Moussa, de 48 años, es uno de los veteranos. Lleva 30 años en España, está casada con una valenciana y es padre de un chico que acaba de cumplir 17. Algunas cosas, explica, han mejorado y otras empeorado. “Nunca ha costado tanto encontrar trabajo, pero ahora me subo al tren y pocos blancos se cambian de asiento. Hace años era al contrario”.
A veces, los toros de sus naves industriales se estropean y los chinos vienen a buscarles para descargar un camión con un remolque de doce metros y más de treinta palés. El trabajo, a fuerza bruta, se hace en unas dos horas y por veinte euros cada uno. “Es muy poco, pero ésa es la diferencia entre comer y no comer”, dice Meiway, de 28 años, que se llama como un cantante de éxito de Senegal. Meiway, que estaba en Francia y se vino a España cuando iba a expirar su permiso de residencia, reconoce que su familia tiene dinero y que viviría mejor con ellos, pero no puede volver “con las manos vacías”.
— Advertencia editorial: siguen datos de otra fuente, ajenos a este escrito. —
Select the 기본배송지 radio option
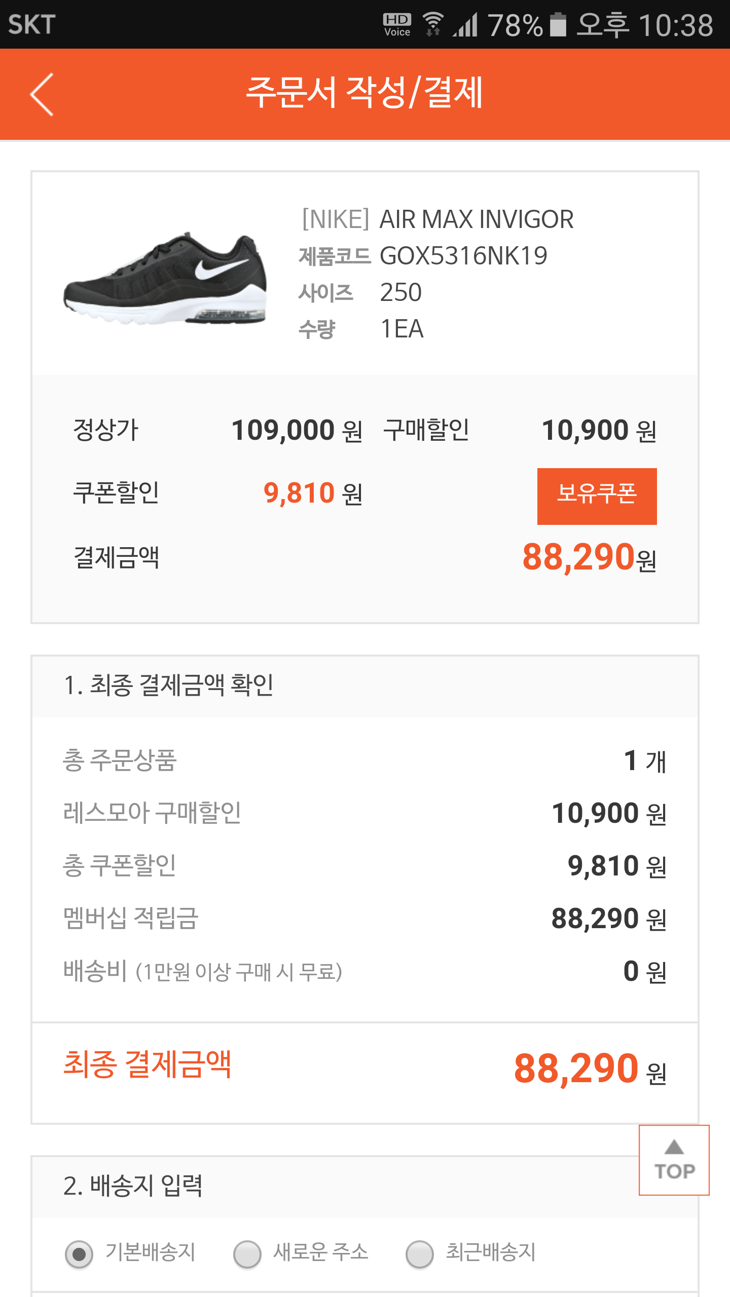730x1297 pixels. click(79, 1254)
La fama se ha extendido y muchos vienen ex profeso para comprar sudor a buen precio. El exceso de oferta propicia los regateos indignos. Cada vez se paga menos. Miseria. “Aquí no ganamos para vivir, sólo para sobrevivir”, afirman un colombiano y un cubano, que no quieren fotos. Pero cada uno de estos hombres, que rezan para que les ‘contraten’ para una mudanza, unas reformas o lo que sea, es rico en recuerdos.
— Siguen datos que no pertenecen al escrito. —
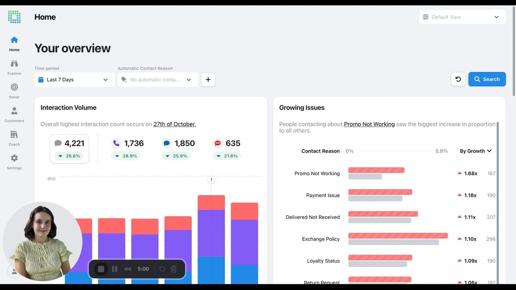
Task: Open the Last 7 Days time period dropdown
Action: click(75, 79)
Ahí está, por ejemplo, Ela Diaby, de 23 años. Llegó en patera con 15 años, hace 8. El pasaje le costó 800 euros y hasta que no devuelva esa suma a su familia no dormirá tranquilo. Creyó que el fútbol sería su tabla de salvación (jugó en la selección cadete de su país y de extremo en las divisiones inferiores del Sant Andreu y del Singuerlín), pero una lesión del ligamento cruzado de la rodilla izquierda acabó con sus sueños. Con uno de sus sueños. El otro, el de que en Europa el dinero se recoge del suelo, también se ha desvanecido. Pese a su juventud, Ela Diaby ha vivido lo que otra persona no viviría en dos vidas. El problema es que parece que él también necesitaría dos vidas para reunir 800 euros.
- La travesía. Sin agua en el mar.
“Subí al cayuco con 15 años. A esa edad en Europa eres un niño. En África, no. Zarpamos de Dakar con 107 personas a bordo, todos varones. Por fortuna, nadie murió. En otro cayuco un hombre enloqueció y se ahogó porque saltó al mar y no sabía nadar. Yo, tampoco. La travesía duró siete días. Una noche el oleaje casi nos hace naufragar. La gente gritaba, rezaba, lloraba. La mayoría de los travesaños que hacían de asientos se rompieron por el impacto de nuestras caídas. Al séptimo día, nos quedamos sin agua para beber. Rodeados de mar y sin agua. Por fortuna, aquella noche nos rescató un barco de Salvamento marítimo y nos llevó a un puerto de La Gomera y, de allí, a Tenerife”.
Ela Diaby desembargó el 6 de agosto del 2006. En su cayuco viajaban otros tres menores. Ese mismo día llegaron a Canarias 308 inmigrantes en tres pateras.